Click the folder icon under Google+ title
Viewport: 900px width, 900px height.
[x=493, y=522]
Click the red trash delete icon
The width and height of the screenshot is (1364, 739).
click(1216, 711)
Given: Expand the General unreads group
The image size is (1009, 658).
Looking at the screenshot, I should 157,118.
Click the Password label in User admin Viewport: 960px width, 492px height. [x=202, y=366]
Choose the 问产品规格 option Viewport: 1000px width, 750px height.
...
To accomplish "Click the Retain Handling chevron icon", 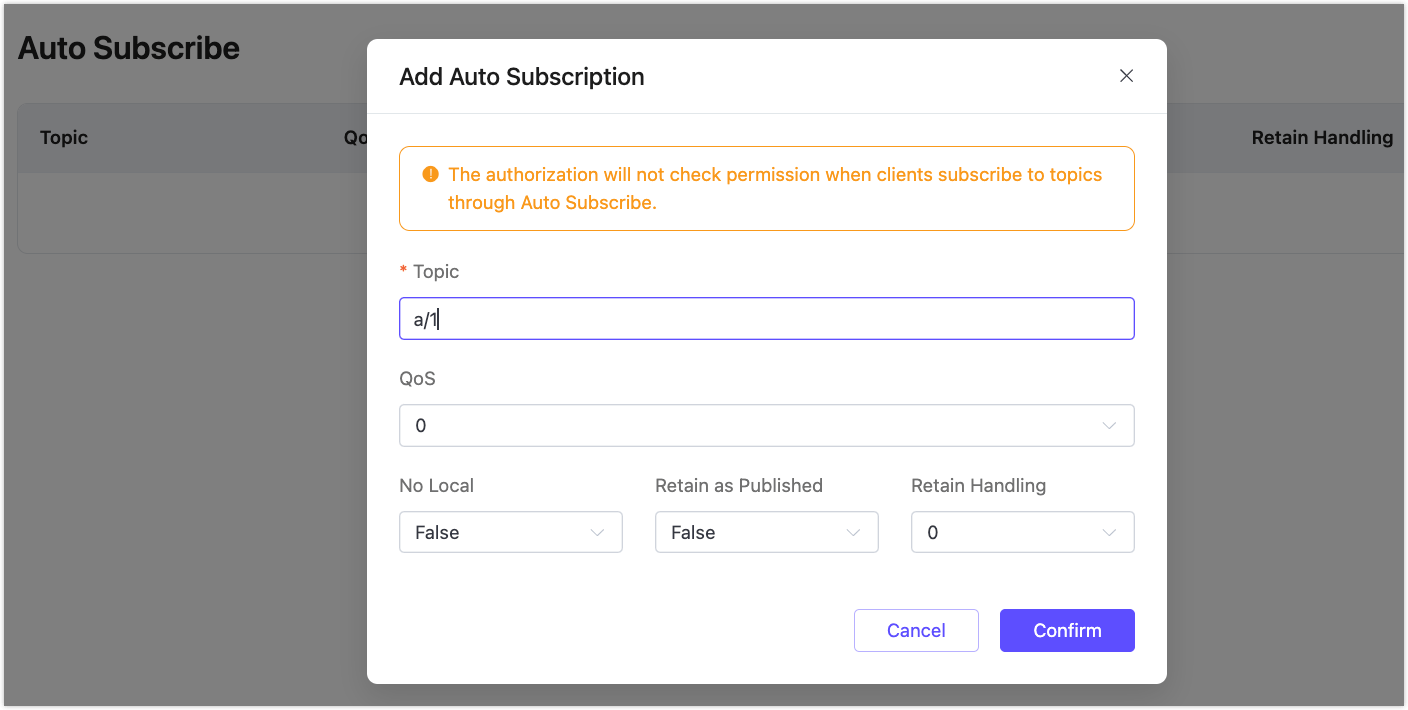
--
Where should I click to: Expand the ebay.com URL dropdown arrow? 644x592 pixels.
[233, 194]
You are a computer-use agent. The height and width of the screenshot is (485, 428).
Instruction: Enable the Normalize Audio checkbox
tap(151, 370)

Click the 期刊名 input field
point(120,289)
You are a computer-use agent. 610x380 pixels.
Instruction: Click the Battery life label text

• [Aim of the task] Look in the material above for the line with "Where should I" and the line with "Instruction: Click the", and transcribe exactly those lines and all lines between them, nothing more.

• [Written solution]
Where should I click to: Expand the ebay.com URL dropdown arrow? 644x592 pixels.
[233, 194]
You are a computer-use agent. The height and width of the screenshot is (485, 428).
Instruction: Enable the Normalize Audio checkbox
tap(151, 370)

Click the 期刊名 input field
point(120,289)
You are a computer-use agent. 610x380 pixels.
Instruction: Click the Battery life label text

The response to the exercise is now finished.